Action item: Produce word for word the lines of the data below running from the one that has "The image size is (1617, 852)." to the one that has "Task: Open the 图库 gallery", inclusive, and no others.

(Extracted records)
★ ★ ★

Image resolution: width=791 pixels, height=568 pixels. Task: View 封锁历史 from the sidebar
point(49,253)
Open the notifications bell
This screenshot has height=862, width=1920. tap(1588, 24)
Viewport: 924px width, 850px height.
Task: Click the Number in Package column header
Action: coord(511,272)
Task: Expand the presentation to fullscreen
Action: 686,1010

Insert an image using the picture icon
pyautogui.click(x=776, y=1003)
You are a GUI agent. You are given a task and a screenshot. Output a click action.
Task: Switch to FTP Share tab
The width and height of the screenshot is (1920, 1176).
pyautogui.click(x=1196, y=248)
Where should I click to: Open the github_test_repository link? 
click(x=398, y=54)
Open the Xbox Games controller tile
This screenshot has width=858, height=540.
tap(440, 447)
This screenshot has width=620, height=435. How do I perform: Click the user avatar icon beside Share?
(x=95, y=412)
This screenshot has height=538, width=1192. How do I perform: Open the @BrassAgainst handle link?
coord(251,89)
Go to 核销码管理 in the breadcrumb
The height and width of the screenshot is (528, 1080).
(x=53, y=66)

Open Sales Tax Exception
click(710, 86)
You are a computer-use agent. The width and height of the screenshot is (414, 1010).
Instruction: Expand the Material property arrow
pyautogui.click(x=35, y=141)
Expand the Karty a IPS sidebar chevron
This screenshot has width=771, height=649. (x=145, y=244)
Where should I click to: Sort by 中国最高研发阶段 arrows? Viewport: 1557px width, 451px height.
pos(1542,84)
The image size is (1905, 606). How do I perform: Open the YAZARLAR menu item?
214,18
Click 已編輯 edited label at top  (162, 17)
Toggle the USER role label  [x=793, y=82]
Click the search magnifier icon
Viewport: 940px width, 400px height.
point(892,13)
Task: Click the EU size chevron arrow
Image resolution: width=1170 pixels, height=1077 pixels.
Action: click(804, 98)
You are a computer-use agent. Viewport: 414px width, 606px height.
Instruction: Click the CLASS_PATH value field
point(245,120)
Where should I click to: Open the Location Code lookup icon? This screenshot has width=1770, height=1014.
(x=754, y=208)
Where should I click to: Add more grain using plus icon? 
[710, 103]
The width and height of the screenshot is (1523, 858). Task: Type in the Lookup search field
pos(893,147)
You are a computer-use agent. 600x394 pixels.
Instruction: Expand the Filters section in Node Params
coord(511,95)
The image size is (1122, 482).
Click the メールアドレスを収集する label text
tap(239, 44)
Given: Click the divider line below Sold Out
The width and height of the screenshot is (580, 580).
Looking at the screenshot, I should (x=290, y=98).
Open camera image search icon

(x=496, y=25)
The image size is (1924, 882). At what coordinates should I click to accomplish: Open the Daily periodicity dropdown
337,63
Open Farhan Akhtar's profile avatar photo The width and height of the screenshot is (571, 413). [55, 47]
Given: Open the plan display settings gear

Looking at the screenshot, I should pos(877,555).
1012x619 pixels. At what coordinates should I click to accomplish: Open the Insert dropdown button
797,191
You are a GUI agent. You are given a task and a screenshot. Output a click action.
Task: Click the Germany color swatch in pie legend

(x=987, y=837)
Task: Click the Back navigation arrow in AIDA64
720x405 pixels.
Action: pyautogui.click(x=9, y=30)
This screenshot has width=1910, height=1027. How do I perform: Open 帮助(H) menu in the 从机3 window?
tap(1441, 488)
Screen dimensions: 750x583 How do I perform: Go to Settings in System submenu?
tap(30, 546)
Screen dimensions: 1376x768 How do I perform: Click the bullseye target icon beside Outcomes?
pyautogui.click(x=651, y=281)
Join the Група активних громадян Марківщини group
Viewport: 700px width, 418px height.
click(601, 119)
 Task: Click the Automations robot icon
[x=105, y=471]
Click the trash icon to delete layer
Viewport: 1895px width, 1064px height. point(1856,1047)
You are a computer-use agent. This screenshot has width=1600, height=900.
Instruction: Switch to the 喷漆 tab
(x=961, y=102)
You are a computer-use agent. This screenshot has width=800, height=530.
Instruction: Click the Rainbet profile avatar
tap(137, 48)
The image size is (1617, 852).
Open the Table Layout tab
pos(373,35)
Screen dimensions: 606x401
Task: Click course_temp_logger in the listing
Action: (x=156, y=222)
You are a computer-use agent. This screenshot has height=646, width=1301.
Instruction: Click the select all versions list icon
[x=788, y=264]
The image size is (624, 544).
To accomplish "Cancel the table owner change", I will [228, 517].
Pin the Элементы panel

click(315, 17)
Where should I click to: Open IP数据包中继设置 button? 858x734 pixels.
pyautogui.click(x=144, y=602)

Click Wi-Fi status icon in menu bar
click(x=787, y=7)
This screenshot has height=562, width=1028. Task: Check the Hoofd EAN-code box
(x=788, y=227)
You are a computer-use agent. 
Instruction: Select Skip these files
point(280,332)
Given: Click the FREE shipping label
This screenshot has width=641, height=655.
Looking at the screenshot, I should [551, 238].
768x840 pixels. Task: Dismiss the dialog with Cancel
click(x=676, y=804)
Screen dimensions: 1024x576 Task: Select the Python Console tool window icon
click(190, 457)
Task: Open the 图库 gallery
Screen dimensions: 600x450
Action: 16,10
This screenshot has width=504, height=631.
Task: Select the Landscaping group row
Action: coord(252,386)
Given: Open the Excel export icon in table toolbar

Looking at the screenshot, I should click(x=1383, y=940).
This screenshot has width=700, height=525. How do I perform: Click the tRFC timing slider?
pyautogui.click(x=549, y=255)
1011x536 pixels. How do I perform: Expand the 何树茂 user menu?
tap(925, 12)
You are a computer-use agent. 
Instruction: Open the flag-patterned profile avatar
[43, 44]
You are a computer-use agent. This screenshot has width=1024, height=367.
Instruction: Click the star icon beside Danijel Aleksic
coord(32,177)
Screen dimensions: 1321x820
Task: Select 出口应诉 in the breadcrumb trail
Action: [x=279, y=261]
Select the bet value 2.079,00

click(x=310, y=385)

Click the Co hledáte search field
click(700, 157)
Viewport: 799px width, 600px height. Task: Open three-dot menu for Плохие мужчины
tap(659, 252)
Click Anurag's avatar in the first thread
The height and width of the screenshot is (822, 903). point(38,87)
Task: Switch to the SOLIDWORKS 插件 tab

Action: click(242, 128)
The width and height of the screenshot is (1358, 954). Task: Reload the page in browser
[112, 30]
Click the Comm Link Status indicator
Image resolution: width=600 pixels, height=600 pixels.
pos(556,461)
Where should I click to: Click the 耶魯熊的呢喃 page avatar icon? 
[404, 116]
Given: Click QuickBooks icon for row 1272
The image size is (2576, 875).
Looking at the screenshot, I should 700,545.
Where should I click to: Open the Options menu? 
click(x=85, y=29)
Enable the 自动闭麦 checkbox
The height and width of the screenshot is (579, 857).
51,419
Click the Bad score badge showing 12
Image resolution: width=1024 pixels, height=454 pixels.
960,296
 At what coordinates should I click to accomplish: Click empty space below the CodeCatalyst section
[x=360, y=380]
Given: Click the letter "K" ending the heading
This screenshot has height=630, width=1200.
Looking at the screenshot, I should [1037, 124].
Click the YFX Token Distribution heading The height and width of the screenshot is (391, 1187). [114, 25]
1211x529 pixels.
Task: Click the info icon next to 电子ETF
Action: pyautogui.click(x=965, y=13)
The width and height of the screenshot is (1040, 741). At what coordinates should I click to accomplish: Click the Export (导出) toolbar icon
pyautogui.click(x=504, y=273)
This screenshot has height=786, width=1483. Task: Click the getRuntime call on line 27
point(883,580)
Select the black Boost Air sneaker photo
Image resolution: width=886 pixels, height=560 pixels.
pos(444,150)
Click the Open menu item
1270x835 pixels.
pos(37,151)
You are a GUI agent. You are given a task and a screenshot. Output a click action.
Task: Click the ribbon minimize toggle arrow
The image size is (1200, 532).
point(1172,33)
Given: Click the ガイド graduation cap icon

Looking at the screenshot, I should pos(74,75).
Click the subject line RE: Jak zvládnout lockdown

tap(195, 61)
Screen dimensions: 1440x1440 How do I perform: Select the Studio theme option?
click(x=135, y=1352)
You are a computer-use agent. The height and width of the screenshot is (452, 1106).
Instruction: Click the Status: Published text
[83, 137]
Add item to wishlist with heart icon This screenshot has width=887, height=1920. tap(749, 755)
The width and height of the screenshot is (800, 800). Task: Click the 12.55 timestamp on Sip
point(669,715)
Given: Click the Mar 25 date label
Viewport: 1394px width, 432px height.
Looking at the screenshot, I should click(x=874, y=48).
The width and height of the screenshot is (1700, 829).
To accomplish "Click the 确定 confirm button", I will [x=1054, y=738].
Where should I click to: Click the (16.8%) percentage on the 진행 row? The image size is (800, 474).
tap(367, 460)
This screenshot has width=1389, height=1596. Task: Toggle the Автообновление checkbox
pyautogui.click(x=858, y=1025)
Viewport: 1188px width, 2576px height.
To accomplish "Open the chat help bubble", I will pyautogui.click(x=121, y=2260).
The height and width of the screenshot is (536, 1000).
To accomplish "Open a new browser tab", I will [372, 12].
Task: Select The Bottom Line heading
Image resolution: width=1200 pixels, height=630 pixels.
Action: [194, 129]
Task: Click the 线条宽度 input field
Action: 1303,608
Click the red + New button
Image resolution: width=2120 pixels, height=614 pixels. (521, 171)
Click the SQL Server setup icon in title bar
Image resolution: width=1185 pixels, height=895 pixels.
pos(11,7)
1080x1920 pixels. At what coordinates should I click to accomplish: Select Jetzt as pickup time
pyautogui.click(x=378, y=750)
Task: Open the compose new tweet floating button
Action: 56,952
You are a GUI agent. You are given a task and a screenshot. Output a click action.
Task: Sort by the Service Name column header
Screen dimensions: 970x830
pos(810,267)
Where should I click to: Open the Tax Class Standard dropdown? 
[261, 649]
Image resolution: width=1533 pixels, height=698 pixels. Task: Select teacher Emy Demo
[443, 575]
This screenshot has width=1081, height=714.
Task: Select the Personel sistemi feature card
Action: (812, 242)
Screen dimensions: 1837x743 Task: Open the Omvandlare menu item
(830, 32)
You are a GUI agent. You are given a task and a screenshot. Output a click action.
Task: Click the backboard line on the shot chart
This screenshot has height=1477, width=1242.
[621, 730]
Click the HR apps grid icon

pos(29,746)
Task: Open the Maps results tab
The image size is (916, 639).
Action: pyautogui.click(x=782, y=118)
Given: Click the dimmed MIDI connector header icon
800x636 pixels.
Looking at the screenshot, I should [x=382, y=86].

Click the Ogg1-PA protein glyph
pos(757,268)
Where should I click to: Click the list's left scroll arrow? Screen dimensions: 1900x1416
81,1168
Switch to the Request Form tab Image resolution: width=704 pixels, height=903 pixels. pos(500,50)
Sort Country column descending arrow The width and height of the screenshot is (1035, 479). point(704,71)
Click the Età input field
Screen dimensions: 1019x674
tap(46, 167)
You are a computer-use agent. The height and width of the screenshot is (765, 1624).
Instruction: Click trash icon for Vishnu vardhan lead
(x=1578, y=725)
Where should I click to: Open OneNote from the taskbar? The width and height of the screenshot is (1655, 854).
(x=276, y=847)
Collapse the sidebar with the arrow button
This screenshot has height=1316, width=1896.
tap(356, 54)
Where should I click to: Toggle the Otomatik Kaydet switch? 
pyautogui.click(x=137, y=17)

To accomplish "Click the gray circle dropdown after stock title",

★ ★ ★

Response to this exercise:
The image size is (1617, 852).
Open the Table Layout tab
pos(373,35)
Screen dimensions: 606x401
Task: Click course_temp_logger in the listing
Action: (x=156, y=222)
You are a computer-use agent. This screenshot has height=646, width=1301.
Instruction: Click the select all versions list icon
[x=788, y=264]
The image size is (624, 544).
To accomplish "Cancel the table owner change", I will [228, 517].
Pin the Элементы panel

click(315, 17)
Where should I click to: Open IP数据包中继设置 button? 858x734 pixels.
pyautogui.click(x=144, y=602)

Click Wi-Fi status icon in menu bar
click(x=787, y=7)
This screenshot has height=562, width=1028. Task: Check the Hoofd EAN-code box
(x=788, y=227)
You are a computer-use agent. 
Instruction: Select Skip these files
point(280,332)
Given: Click the FREE shipping label
This screenshot has width=641, height=655.
Looking at the screenshot, I should [551, 238].
768x840 pixels. Task: Dismiss the dialog with Cancel
click(x=676, y=804)
Screen dimensions: 1024x576 Task: Select the Python Console tool window icon
click(190, 457)
Task: Open the 图库 gallery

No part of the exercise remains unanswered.